When built on the south side of a structure, sunspaces or glass rooms can heat up to 60% of a residence in the winter. If a facility is appropriately insulated and vented, solar energy can be utilized in any environment.

System Applications

In an active solar space heating system, heat from the sun is collected by a collector that contains a heat-transfer medium such as air or liquid. The heat is then circulated throughout the structure using electric fans or pumps. Because there are no ready-made solar heating systems for homes, anyone interested must commission a custom design from a specialized engineering firm.

Depending on the size of the area, these specialized devices might cost anywhere from $3,000 to $10,000. Active solar heating systems can pay for themselves in 7 to 10 years by saving money on electricity or natural gas.

Active solar water heaters are solar water heaters that use the sun’s heat to heat water for homes, businesses, and swimming pools. These heaters are one of the most popular ways to use renewable energy because they are economical and simple to install. If the proper type is installed, they heat well no matter how cold it is outside. Solar water heaters typically require a backup gas or electric water heater on overcast days or when there is a high demand for water.

A solar water heater has two components: a solar collector and a storage tank. In warm regions, collectors directly heat water; in cold climates, they heat a denser fluid and then carry it to a water tank, where it indirectly heats the water. Depending on the climate and time of day, the heater can be designed with either an active or passive mechanism for circulating heated fluid. The greatest temperature that a collector may attain varies per model, but the water can reach temperatures of more than 200 degrees Fahrenheit, which is hot enough for industrial use.

Solar water heaters can reduce the amount of energy used to heat water in homes by up to 75% and in workplaces by up to 60%. Despite the fact that installing a solar water heater in a home costs between $1,500 and $3,000, which is at least twice as much as a standard heater, the savings on gas or electric bills over the heater’s 15- to 20-year lifespan make it equal to or less expensive than other water heaters in the long run.            

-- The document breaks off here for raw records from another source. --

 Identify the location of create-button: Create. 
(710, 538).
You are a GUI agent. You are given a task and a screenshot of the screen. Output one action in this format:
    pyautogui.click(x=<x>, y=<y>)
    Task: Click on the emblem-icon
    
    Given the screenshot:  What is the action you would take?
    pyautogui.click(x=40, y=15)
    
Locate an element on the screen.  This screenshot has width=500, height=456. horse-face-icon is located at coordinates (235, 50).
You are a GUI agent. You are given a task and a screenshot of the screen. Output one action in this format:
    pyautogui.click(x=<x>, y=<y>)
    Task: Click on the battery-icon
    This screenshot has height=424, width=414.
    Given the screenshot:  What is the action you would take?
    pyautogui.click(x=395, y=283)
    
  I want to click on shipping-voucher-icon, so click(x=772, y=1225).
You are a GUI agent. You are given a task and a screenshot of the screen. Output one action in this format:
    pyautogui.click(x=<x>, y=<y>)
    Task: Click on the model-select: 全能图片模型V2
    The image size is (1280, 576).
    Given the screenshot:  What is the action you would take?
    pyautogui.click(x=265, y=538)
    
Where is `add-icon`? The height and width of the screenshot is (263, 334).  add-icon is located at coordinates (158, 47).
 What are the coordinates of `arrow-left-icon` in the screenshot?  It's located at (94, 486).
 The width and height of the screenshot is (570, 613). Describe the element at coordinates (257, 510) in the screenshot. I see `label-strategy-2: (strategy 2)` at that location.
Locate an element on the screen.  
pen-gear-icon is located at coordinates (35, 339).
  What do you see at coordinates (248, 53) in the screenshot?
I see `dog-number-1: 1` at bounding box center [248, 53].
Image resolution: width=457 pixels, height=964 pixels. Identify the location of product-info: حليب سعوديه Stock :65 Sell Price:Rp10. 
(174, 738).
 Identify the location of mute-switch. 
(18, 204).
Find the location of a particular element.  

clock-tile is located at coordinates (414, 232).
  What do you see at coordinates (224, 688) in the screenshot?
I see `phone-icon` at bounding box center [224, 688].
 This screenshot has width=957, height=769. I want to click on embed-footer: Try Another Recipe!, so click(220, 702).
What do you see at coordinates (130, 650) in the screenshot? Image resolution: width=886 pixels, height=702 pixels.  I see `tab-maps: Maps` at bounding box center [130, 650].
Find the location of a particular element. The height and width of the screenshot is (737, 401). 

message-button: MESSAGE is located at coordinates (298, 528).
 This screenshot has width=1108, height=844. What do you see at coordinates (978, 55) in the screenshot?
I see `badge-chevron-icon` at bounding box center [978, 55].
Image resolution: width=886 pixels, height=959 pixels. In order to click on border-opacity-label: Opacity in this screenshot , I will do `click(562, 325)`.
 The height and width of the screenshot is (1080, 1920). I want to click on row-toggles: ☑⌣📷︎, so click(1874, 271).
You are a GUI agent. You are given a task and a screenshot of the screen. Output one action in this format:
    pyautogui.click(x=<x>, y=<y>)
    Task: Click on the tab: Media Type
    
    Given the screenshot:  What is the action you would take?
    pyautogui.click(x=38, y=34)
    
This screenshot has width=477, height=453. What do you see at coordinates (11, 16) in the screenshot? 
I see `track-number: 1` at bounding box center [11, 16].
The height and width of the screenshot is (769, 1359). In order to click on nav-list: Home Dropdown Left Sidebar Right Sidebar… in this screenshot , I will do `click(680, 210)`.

Photovoltaic (PV) cells, often known as solar cells, are an active system that converts sunlight into electricity via small panels coated in semiconducting material. When sunlight strikes the panel, this material, which is typically made of silicon but could theoretically be made of other polycrystalline thin films, generates a direct current. PV cells can be found in all 50 states, from Alaska to Alabama. Under ideal conditions, commercially available PV panels can convert sunlight into electricity up to 22.5 percent of the time.

Even when it’s partly cloudy, they can work at 80% of their maximum capacity. Thin-film technology developed in the United States allows PV cells to be put on windows and roof tiles. PV systems can be customized to meet the energy requirements of a building by adding solar concentrators, solar trackers, DC-AC converters, and/or batteries.

PV systems can be connected to the electric transmission grid or not. PV systems linked to the transmission grid can complement utilities’ energy supply throughout the day, when demand is often highest. Individual PV cells can power a range of equipment, such as personal calculators and lamps, as well as water pumps on ranches and in remote villages that do not have access to power lines. A few large-scale PV systems have been built, however they can only produce energy during the day and are usually more expensive to build than fossil fuel facilities.